“I suspect that Millennials are experiencing some trauma,” wrote Patrice Lee about why her generation isn’t buying houses:

Given how quickly a job can be lost or your financial position changed, many young people are far more cautious about entering into a 15-and 30-year commitment to a property. Homeownership ties one down to an area which may not be appealing to a generation that is so transient. That's not to say we won't settle down, but perhaps not anytime soon.

Want another milestone that 25-34 year olds might decide to delay? Having kids—which has become just too darn expensive.

As USA Today reports, the Department of Agriculture has issued its latest annual report on the cost of having a child and it is a stunner. “A middle-income family with a child born in 2013 can expect to spend about $245,340 for food, shelter and other expenses up to age 18, an increase of 1.8% from 2012,” the government reports.

If people in their prime child-bearing years aren’t going to commit to a 20 or 30-year mortgage, with a fixed monthly payment, why commit to raising a child when the cost are so high and the monthly outlay for a child is most definitely not fixed?

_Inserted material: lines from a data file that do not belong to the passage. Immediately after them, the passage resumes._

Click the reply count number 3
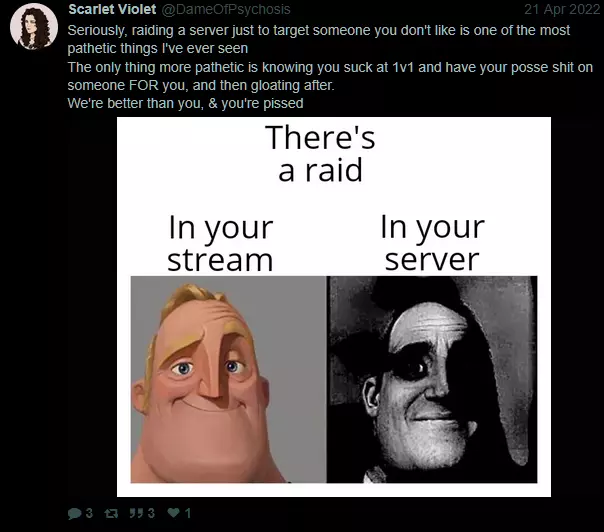Image resolution: width=604 pixels, height=532 pixels. click(x=89, y=513)
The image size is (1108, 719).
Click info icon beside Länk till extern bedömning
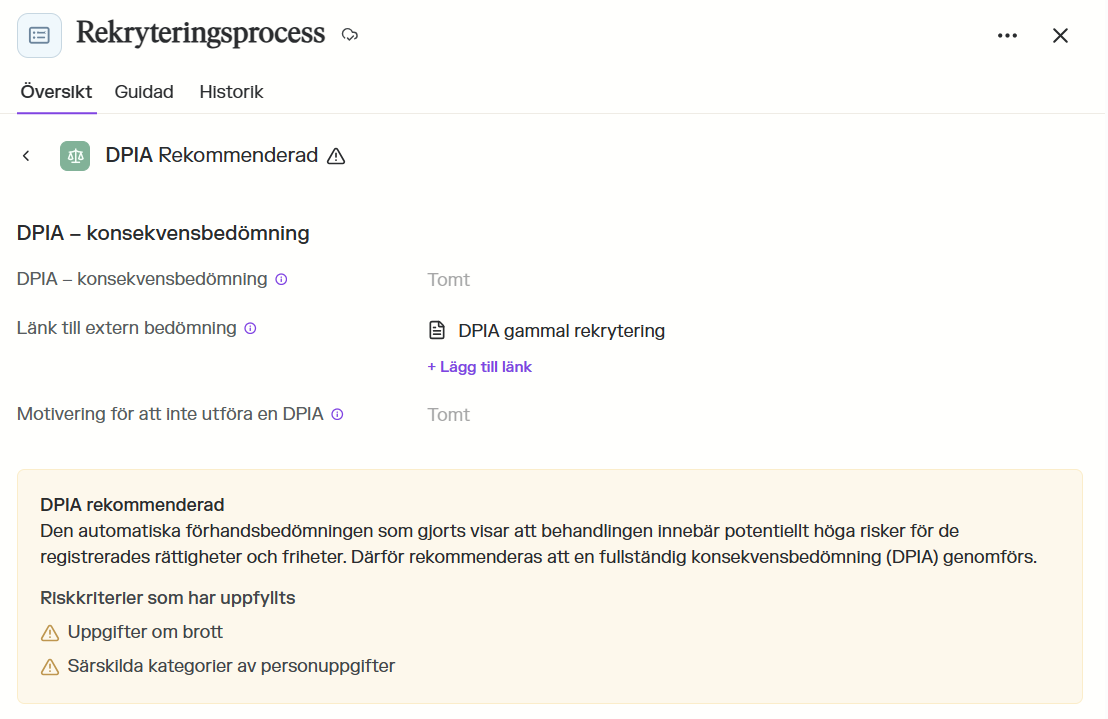(250, 328)
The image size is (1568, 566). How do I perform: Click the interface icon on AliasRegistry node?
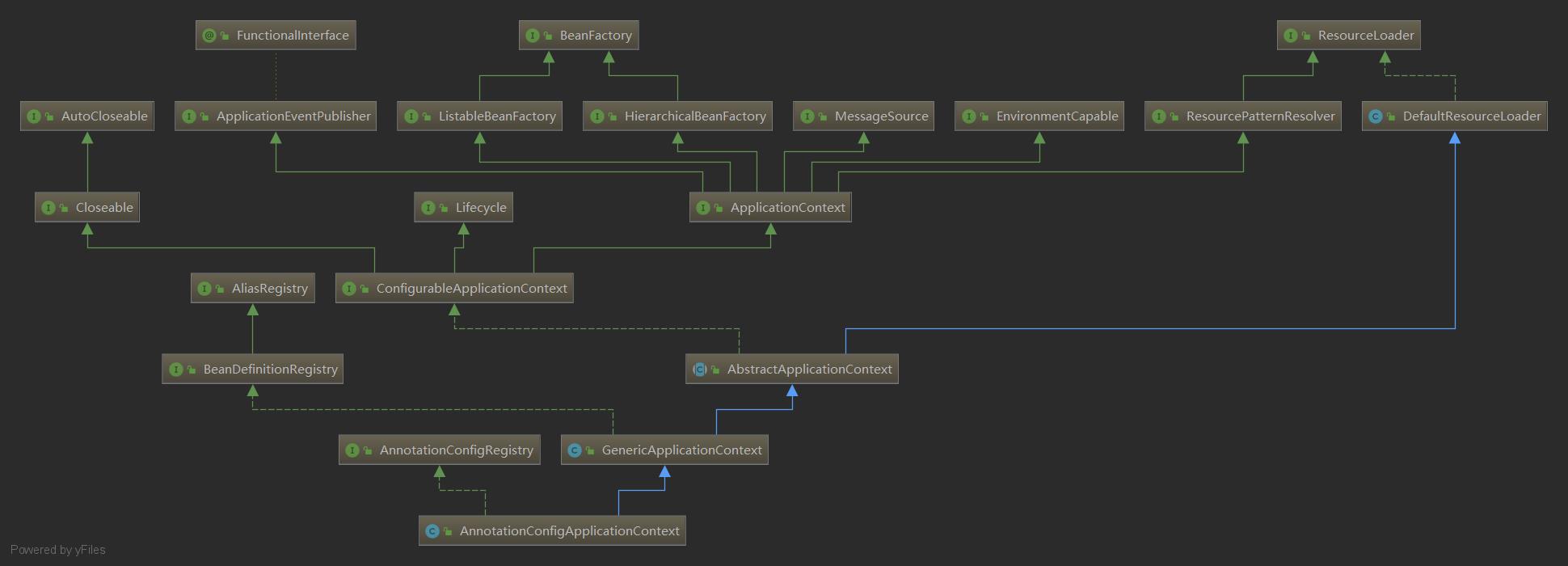pos(204,289)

Indeed, housing and child-bearing are related because growth in home purchases and procreating are negatively affected by the economy. As the Pew Research Center recently explained:

The Great Recession of 2007-09 was followed by a sharp drop in the U.S. birthrate, which has yet to reverse. The birthrate in 2013 was a record-low 62.9 births per 1,000 women ages 15 to 44, according to preliminary data from the National Center for Health Statistics. But just as the recession hit some states harder than others, birthrates generally declined more in states most affected by the slump.

In short younger Americans aren’t having babies or buying houses and that’s especially true in areas where the economy is bad and there aren’t jobs. So what to do?

Irwin Kellner sees some signs of hope when it comes to the birthrate:

Although slight, last year’s increase in the number of babies born bodes well for the economy. Many hospitals have already expanded their nurseries and the number of their pediatric doctors and nurses. Stores that specialize in cribs, carriers, baby clothes and toys are also experiencing a bulge in sales.

If he’s correct, even the current slow economic recovery will encourage more people to take the plunge and have kids just as previous generations. An improving economy is key when couples want children. Once getting a job, keeping a job and then getting a better job becomes easier, we can look forward to the pitter-patter of more and more future workers.